Durante décadas, Munch explorou temas de maneira praticamente obsessiva: amor, angústia, solidão, dúvida existencial e a morte. As primeiras apresentações públicas de suas obras suscitaram críticas ou surpresa.

A morte rodeia na tela “A Criança Doente”, inspirada no falecimento de sua irmã Sophia, vítima de tuberculose, mesma doença que matou sua mãe quando Munch tinha apenas cinco anos. A tela causou escândalo em um salão em Oslo em 1886. "O Leito de morte" é outra obra sua que evoca a morte da irmã.

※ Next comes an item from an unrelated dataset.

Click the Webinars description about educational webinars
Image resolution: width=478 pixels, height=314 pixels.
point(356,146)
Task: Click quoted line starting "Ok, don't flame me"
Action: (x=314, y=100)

"O leito de morte" evoca a perda da irmã Sophie

Após uma estada em Paris, sua carreira ganhou projeção a partir de 1892 com uma exposição em Berlim, onde o artista se instalou por alguns anos antes de retornar à Noruega. O público ficou chocado e a mostra fechou rapidamente, uma semana após a inauguração. Décadas depois, durante a Segunda Guerra, 90 telas do pintor foram retiradas dos museus alemães por serem consideradas “degeneradas” pelos nazistas.

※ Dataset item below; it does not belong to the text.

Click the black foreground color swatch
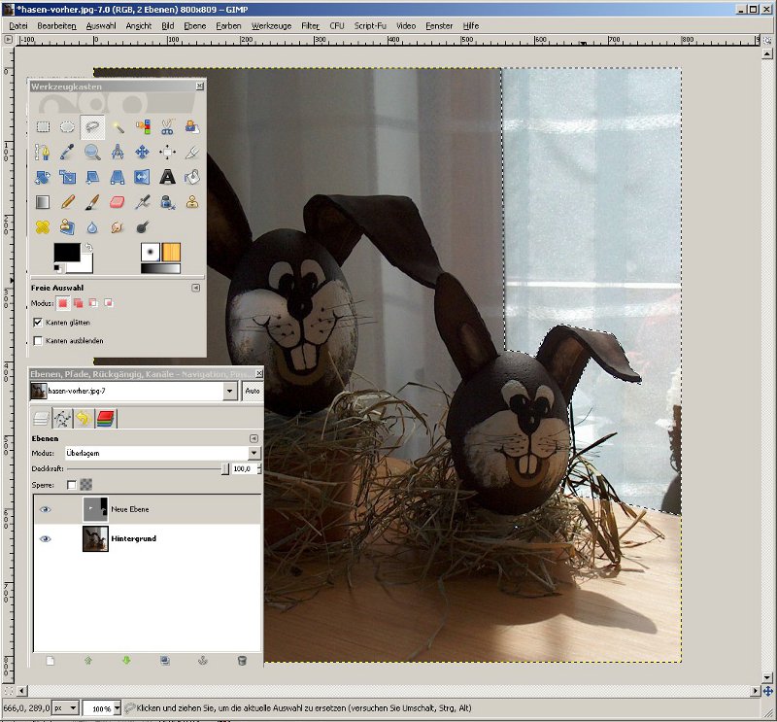The image size is (777, 722). (66, 253)
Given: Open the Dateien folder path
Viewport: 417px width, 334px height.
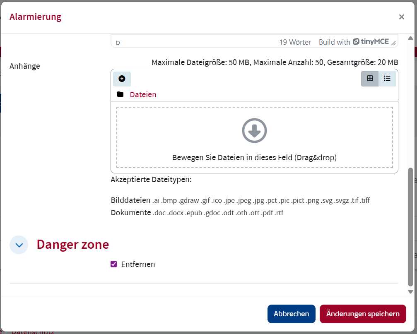Looking at the screenshot, I should (x=143, y=94).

Com a tela "Desespero (Humor Doente ao Pôr do Sol)", que mostra uma das chaves de sua obra, a projeção do sentimento humano sobre a natureza ao redor, que Munch mesmo qualifica como o “primeiro Grito”, onde o céu vermelho e a composição lembram sua obra mais famosa, e "Puberdade"', que evoca a difícil passagem para a idade adulta, além da “Criança Doente”, Munch lança a principal temática de sua obra, a exploração da alma humana.

Preocupado em tentar fazer com que sua arte fosse compreendida, ele inventou uma nova maneira de apresentá-la para sublinhar a coerência entre as criações. Ele reuniu os principais temas em um vasto projeto que ele intitulou “A Frisa da Vida”, iniciada nos anos 1890, com telas exibidas em grandes exposições. “O Grito” faz parte dessa série. A mostra no museu d’Orsay exibe uma das versões dessa obra célebre, uma litografia impressa em preto e branco, colorida à mão em vermelho, azul e amarelo.

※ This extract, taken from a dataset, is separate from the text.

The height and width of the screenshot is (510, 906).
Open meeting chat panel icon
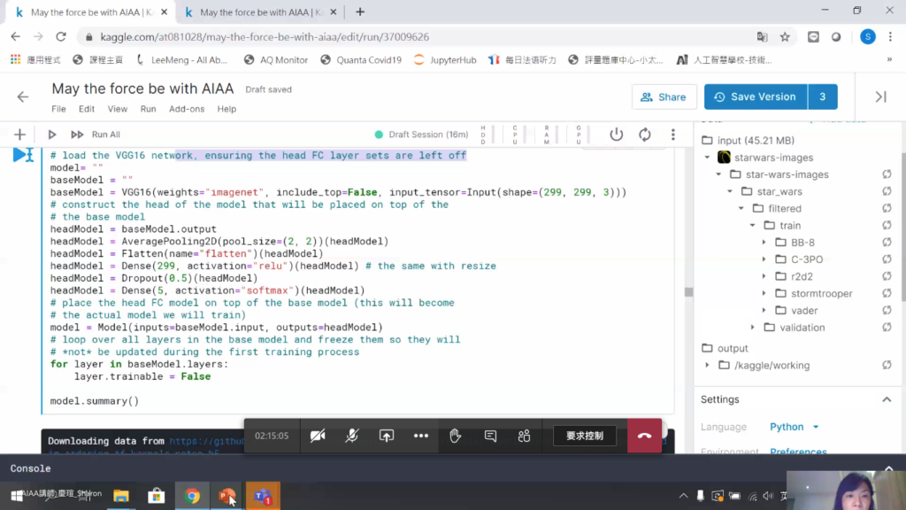(x=490, y=436)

Desespero (Humor Doente ao Pôr do Sol), o "primeiro O Grito"

Munch também pintou inúmeros autorretratos durante toda a sua carreira. “Para o artista, é uma maneira de marcas momentos importantes de sua vida”, afirmam as curadoras da exposição no museu d’Orsay. No "Autorretrato com Cigarro", feito na juventude, ele se mostra um artista seguro de seu talento, boêmio. “Depois seus autorretratos sublinham suas profundas fraquezas e as dúvidas que o abalam”, acrescentam as curadoras.

Artista atormentado, Munch dizia que “as pessoas não morrem, é o mundo que nos abandona.” Quase 80 anos após sua morte, a obra do pintor norueguês continua suscitando reflexões sobre a vida.